Donderdag ging hij weer naar school. Hij was nog steeds niet super fit, maar echt te goed om nog langer thuis te blijven. Bovendien kwam donderdag de volgende tijdslurper.
Op donderdag werd onze nieuwe overkapping bezorgd.
Achter het huis hebben we een veranda. De overkapping hiervan had Freek vijf jaar geleden zelf gemaakt van hout en goedkope platen. Een soort uitprobeersel. Na vijf jaar trouwe dienst en na een dikke laag sneeuw afgelopen winter waren de platen aan vervanging toe. We besloten om alles te vervangen en een compleet pakket te bestellen. Het wordt dus helemaal netjes bij ons achter, maar voor het zover is . . . .
Zoals te verwachten kwam de vrachtwagen met onze overkapping later dan gepland.

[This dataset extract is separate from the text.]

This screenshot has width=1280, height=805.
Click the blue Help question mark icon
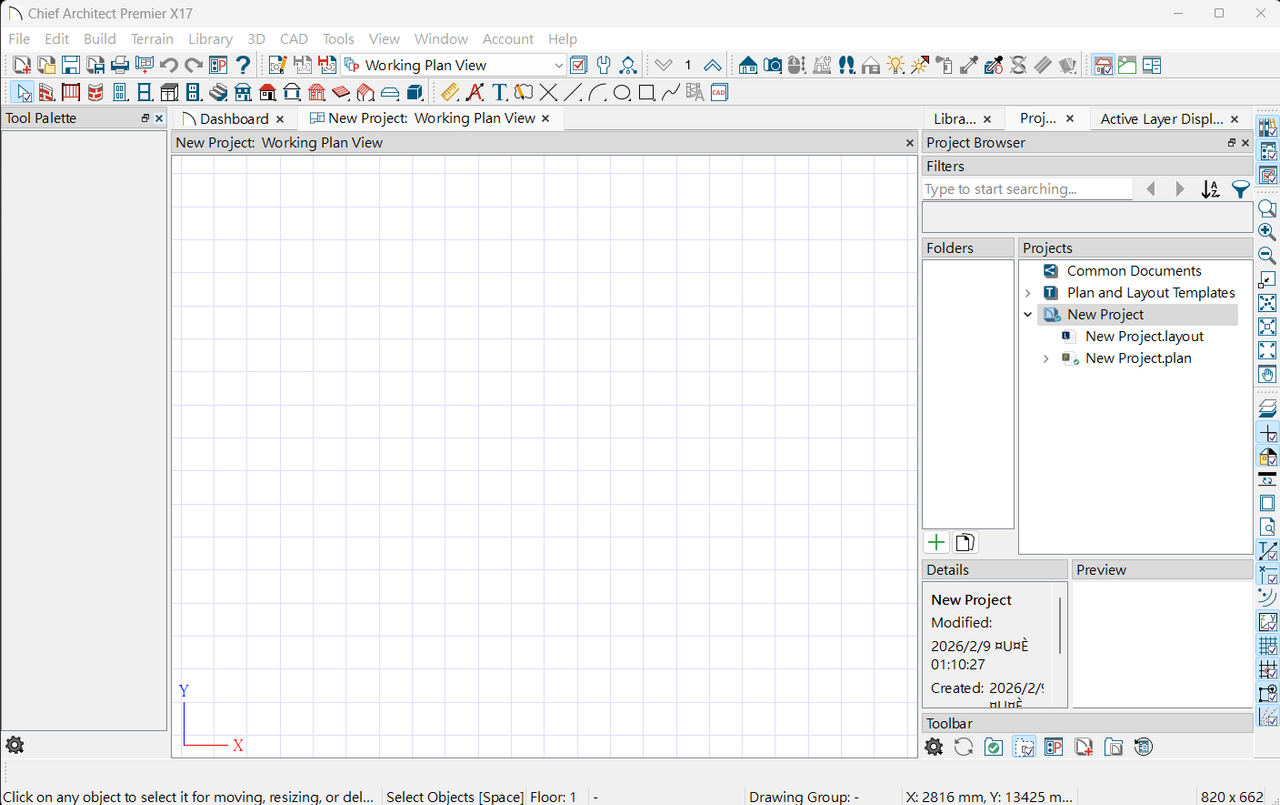(243, 66)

Bovendien kon de vrachtwagen niet tot ons huis komen, waardoor Freek een grote afstand met palen van vijf meter en platen van drie meter moest lopen. Samen met de heftige wind van die dag en het feit dat zijn rug ook niet best is, was dit een flinke tegenvaller.
Zo waren er meer dingen die op het eerste gezicht tegenvielen. En ook tijdens het bouwen bleek alles net even anders te werken dan gedacht.
Door de situatie te nemen zoals hij is en de tijd te nemen om alles goed te bekijken, te plannen en te doen – met af en toe een vloek als het wel heel erg tegenzat – is het Freek gelukt om de overkapping te plaatsen. Mijn aandeel bestond uit meedenken, af en toe een meetlint of paal vasthouden, een kopje koffie verzorgen en vooral aanwezig zijn.
Afgelopen zaterdag waren we twaalf jaar getrouwd en inmiddels weten we wat we aan elkaar hebben. We hebben deze verbouwing dus ook weer overleefd.
Kortom: een bewogen week, waarin ik niet ben toegekomen aan alle dingen die ik zou willen doen.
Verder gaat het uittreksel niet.